Humanity's focus in the next five years is going to turn to how AI is making them "healthier and happier, smarter, more capable, more productive," he predicted.

Hassabis notes that historically humans tend to be worried around technological tipping points but overcome those challenges eventually.

"I think especially the youth of today, they are going to be the ones to write the next chapter and make use of all of these incredible technologies to come up with incredible new opportunities that would not exist without it. And I think that's been the history of technology advances in the past 20, 30 years. They're always worried about at the time, and then we figure out with human ingenuity, you know, how to overcome those challenges."

A recent Reuters poll showed that more than 50% of Americans fear that the rise of AI could put them or someone in their family out of work. The survey showed that this fear is spread fairly evenly across respondents by age, gender and education level. According to executive outplacement firm Challenger, Gray & Christmas US based employers cut 97,006 jobs in May, the highest total for that month since 2020, when Covid was at its peak; 40% of the jobs lost were due to AI.

Just like the rest of the world in the past few months India too has seen a slew of layoffs that are part of the AI restructuring that companies are undertaking. In April 2026, Oracle reportedly laid off around 12,000 employees in India as part of a strategic pivot toward AI.
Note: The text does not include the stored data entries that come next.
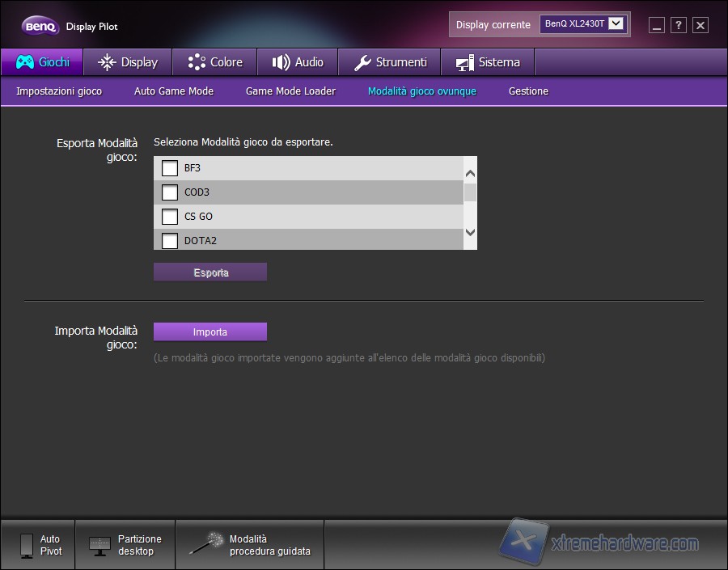The width and height of the screenshot is (728, 570).
Task: Open the Auto Game Mode tab
Action: tap(173, 91)
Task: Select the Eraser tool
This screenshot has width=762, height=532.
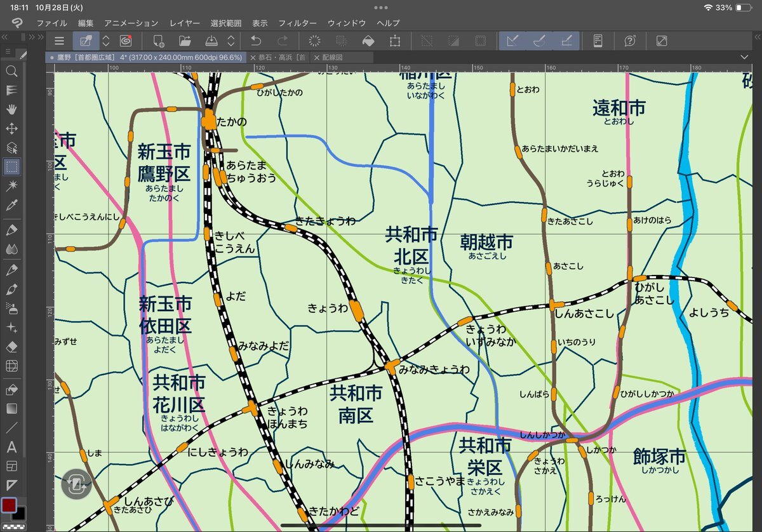Action: point(11,347)
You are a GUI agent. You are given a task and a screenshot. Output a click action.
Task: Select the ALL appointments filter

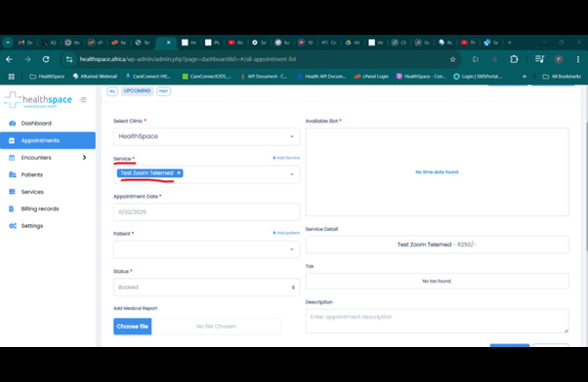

Even homegrown tech behemoths are shifting gears. Tata Consultancy Services (TCS) reduced its headcount by over 12,000 roles in FY26, signaling a major retreat from the traditional, high-volume IT hiring model that defined the sector for decades.

The industry is now witnessing a rapid transition to an "AI Native" model. Firms like Cognizant, Freshworks, and SuperOps are aggressively redesigning their operations around smaller, leaner teams as the landscape of work is fundamentally changing.